Musikerbiographien zwischen Fiktion und Realität

Das Leben erfinden

Die Leser zu Schreibenden machen – Irene Suchy über das Spannungsfeld der Musikerbiografie zwischen Fiktion und Realität, zwischen Vollkommenheit und Mut zur Lücke, zwischen Popularität und Verachtung. Musikerbiografien.

Viele schnell geschriebene und leicht lesbare über Rattle, Mehta und Holender, wenige profunde wie jene Doppelbiografie über Amalie und Joseph Joachim, der Beatrix Biorchard den Titel "Stimme und Geige" gegeben hat. Selten korrespondiert der wissenschaftliche Anspruch mit der Auflagenzahl. Die Musikwissenschaft tut sich schwer: mit dem Anwenden neuester methodischer Zugänge zur Biografie einerseits, mit der Popularität andererseits.

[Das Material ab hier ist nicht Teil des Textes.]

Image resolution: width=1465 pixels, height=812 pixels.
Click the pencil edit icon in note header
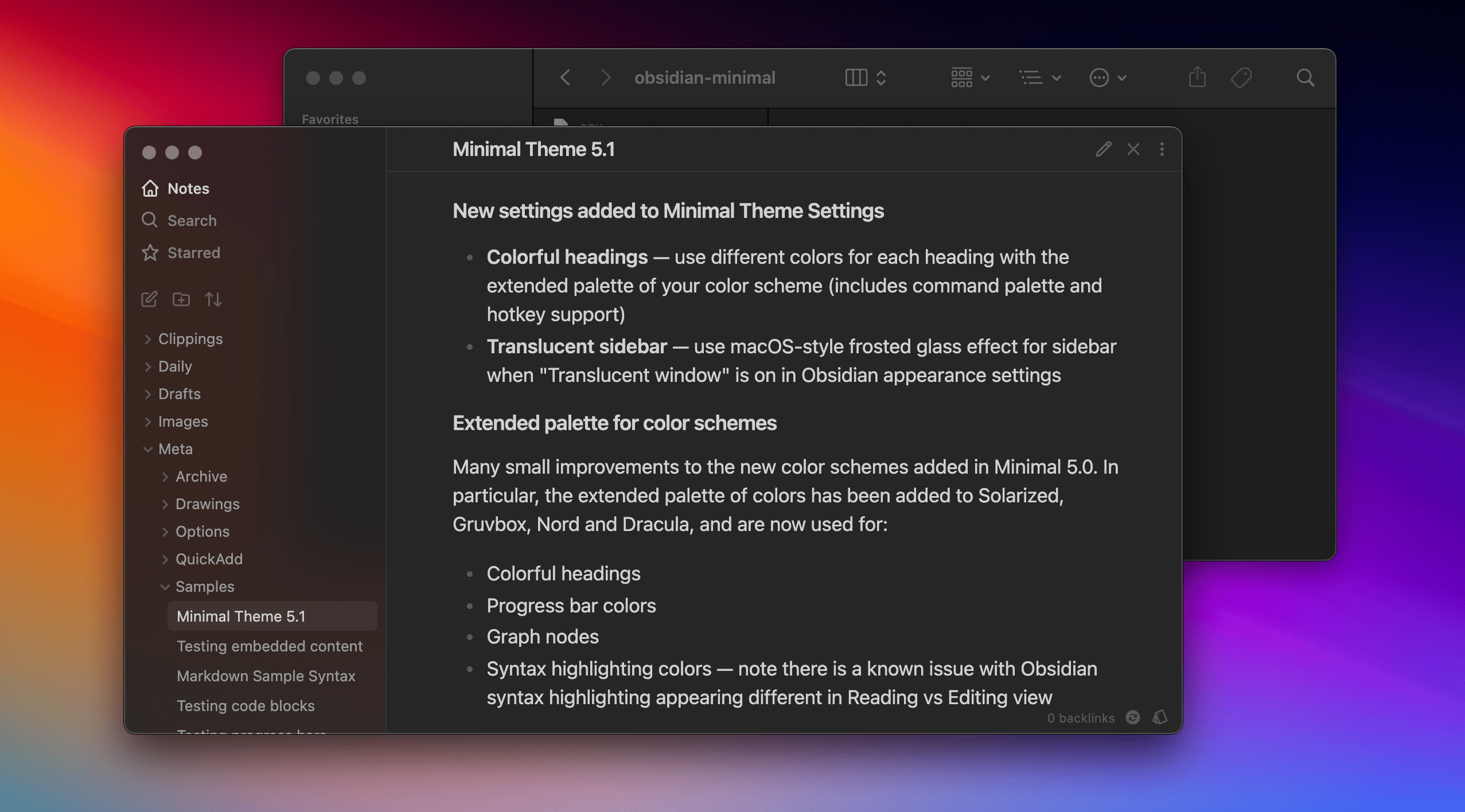[1103, 149]
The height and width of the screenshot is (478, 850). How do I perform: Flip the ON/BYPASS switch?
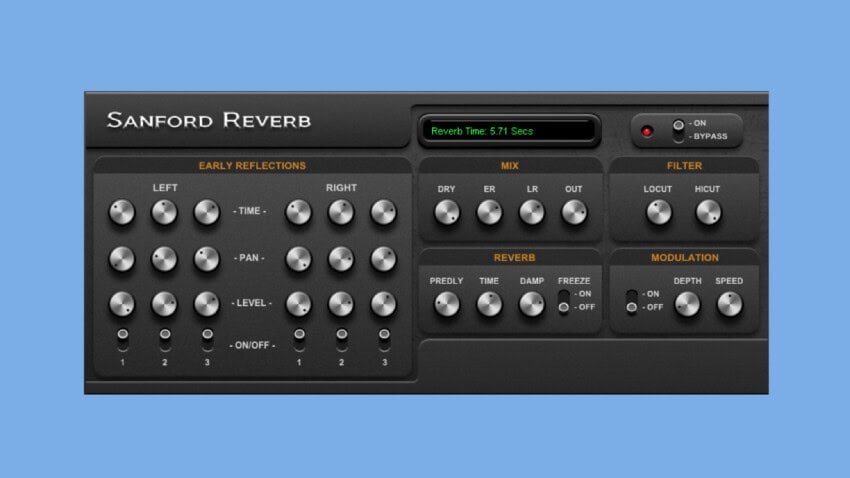pyautogui.click(x=679, y=130)
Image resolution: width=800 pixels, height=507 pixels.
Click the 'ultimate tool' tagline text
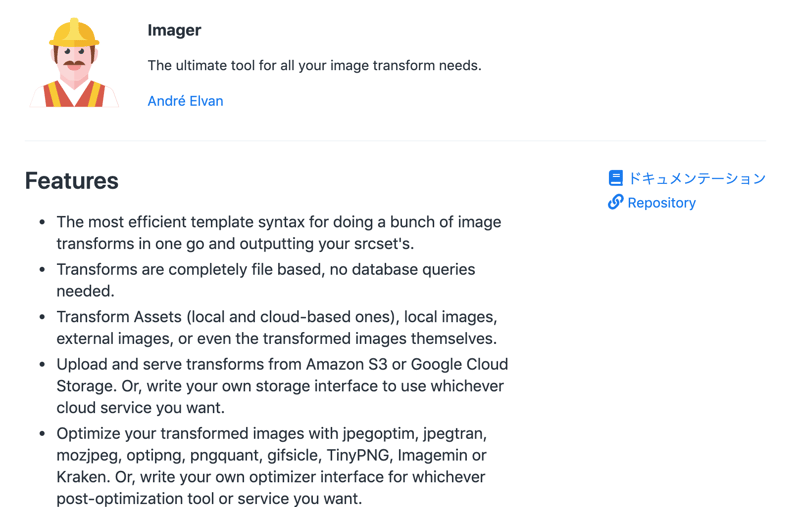click(x=314, y=66)
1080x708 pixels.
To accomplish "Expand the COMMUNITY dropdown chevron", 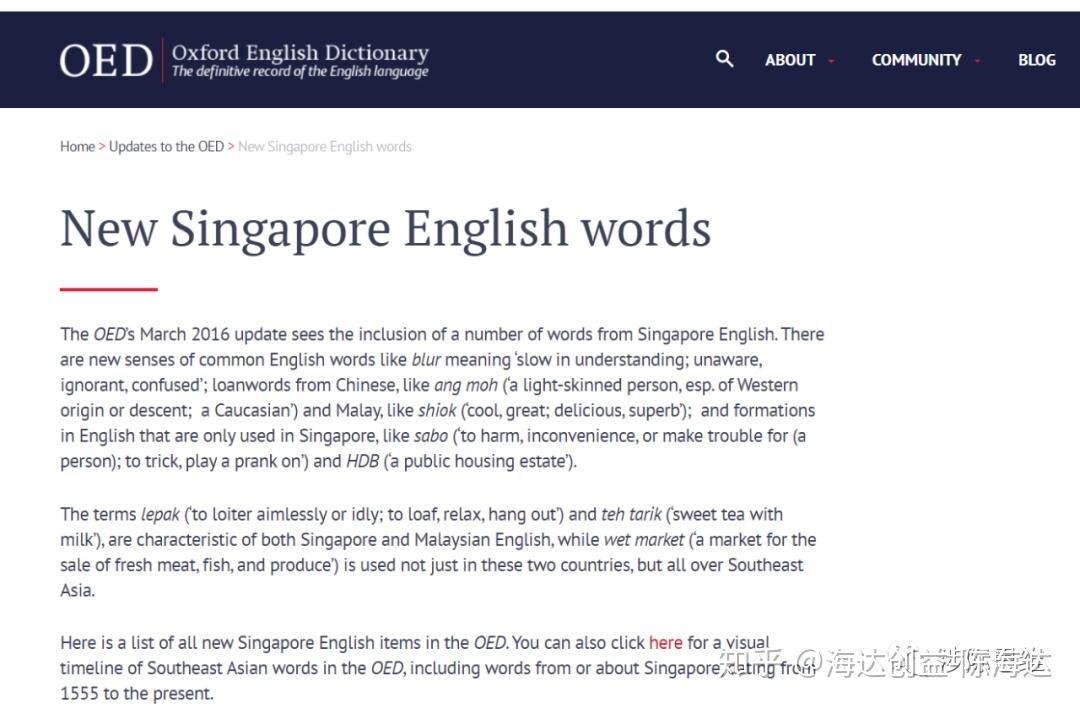I will tap(978, 60).
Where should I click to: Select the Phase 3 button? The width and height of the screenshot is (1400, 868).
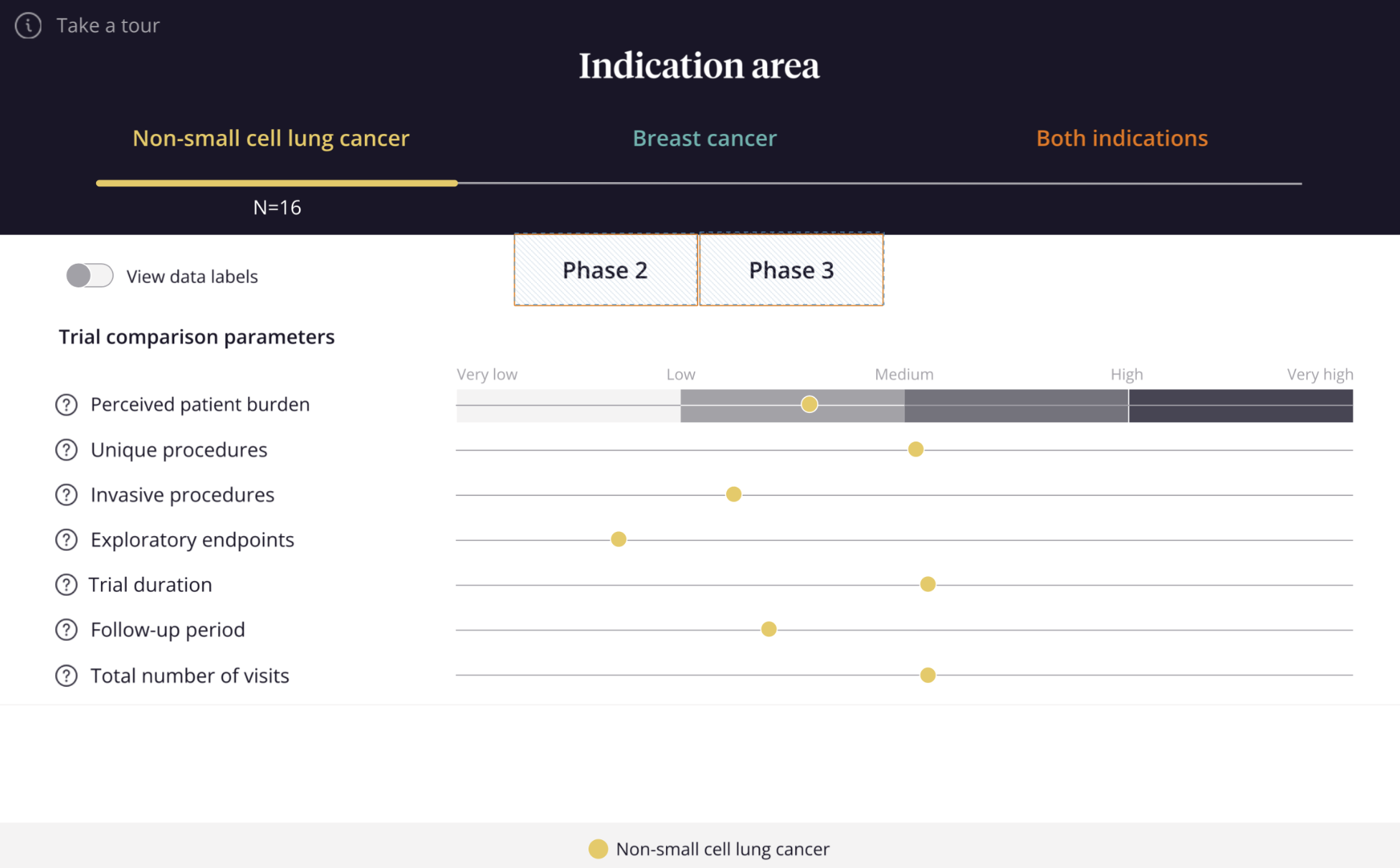(x=791, y=270)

Susanne Kogler, Musikwissenschafterin und Archivarin an der Kunstuni Graz, erkennt die Biografieforschung als Brennspiegel der Musikwissenschaft: "Ich denke, dass dieses Spannungsfeld von Fiktion und Realität mit allem was der Fall ist - auch als persönliche Imagination – dass dieses Spannungsfeld für die gesamte Methodendiskussion in der Musikwissenschaft spannend ist."

Das Bild im Kopf

Die Biografieforschung hat einen geringen Stellenwert in der Musikwissenschaft. Sie erliegt, stellen Manfred Wagner und Susanne Kogler im Interview fest, einem Vourteil, an wissenschaftliche Ansprüche nicht heranreichen zu können. Kogler stellt als einen der Fallstricke in der Biografieforschung das Bild im Kopf fest: Das Werk müsse kohärent sein, das Bild im Kopf duldet nicht das sogenannte schlechte Stück im Oeuvre des Genies, es duldet nicht das herausragende Werk im Oeuvre des oder der noname. Wie lange ist gesagt worden, dass Alma Mahlers Lieder von ihrem Lehrer Zemlinsky verfasst worden seien, weil man ihr diese Lieder nicht zutraute, weil sie nicht in das Bild, das wir von ihr haben, passen.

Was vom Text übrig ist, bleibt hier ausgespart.